-- Work to be completed --
The line with "The height and width of the screenshot is (509, 964)." marks the first line to copy, and the line with "The height and width of the screenshot is (895, 976)." marks the last. Transcribe that stretch of the data below exactly, without pictures.

-- Task data --
***
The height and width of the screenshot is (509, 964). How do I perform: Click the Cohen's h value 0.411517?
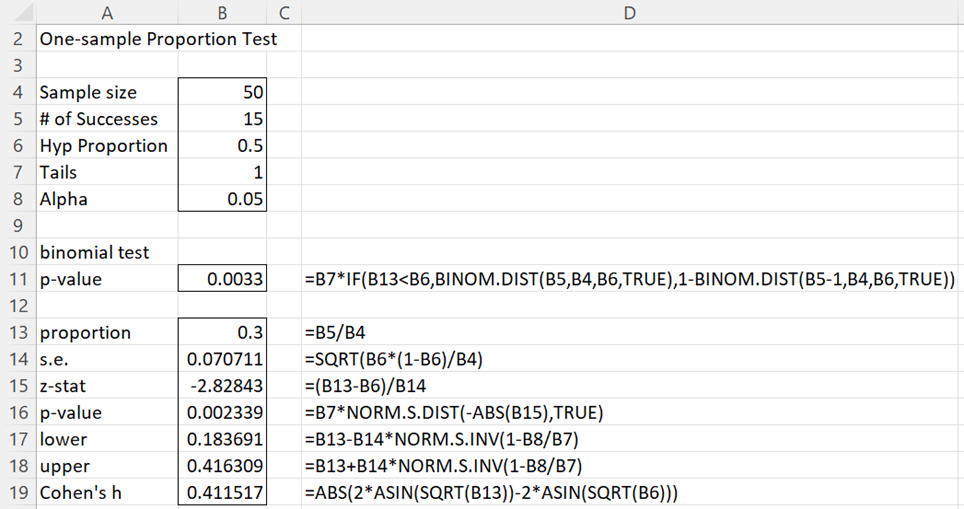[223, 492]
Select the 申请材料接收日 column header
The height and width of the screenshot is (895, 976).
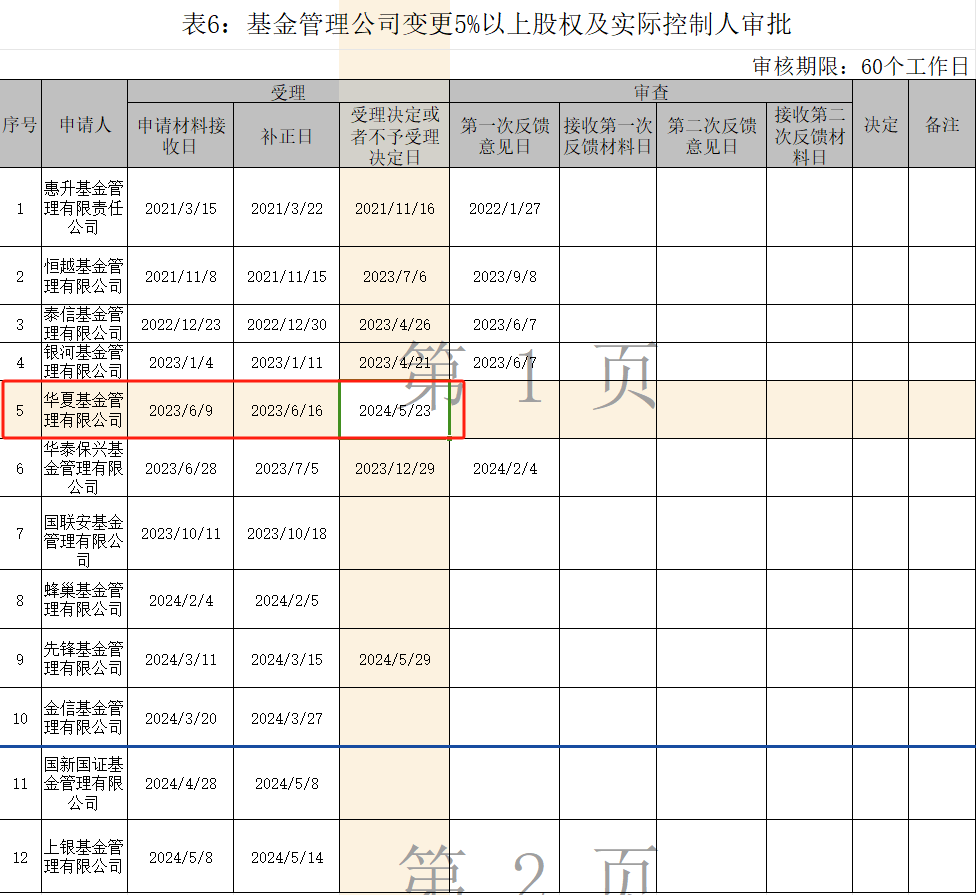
***
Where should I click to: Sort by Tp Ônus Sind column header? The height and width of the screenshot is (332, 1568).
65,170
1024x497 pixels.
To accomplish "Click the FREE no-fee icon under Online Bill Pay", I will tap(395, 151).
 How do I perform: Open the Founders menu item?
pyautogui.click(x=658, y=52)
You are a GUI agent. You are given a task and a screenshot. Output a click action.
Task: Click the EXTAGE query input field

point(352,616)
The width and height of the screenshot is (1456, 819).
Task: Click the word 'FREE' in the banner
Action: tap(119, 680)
***
-- Exercise output --
The height and width of the screenshot is (509, 964). How do I perform: Click the Cohen's h value 0.411517?
[223, 492]
Select the 申请材料接收日 column header
The height and width of the screenshot is (895, 976).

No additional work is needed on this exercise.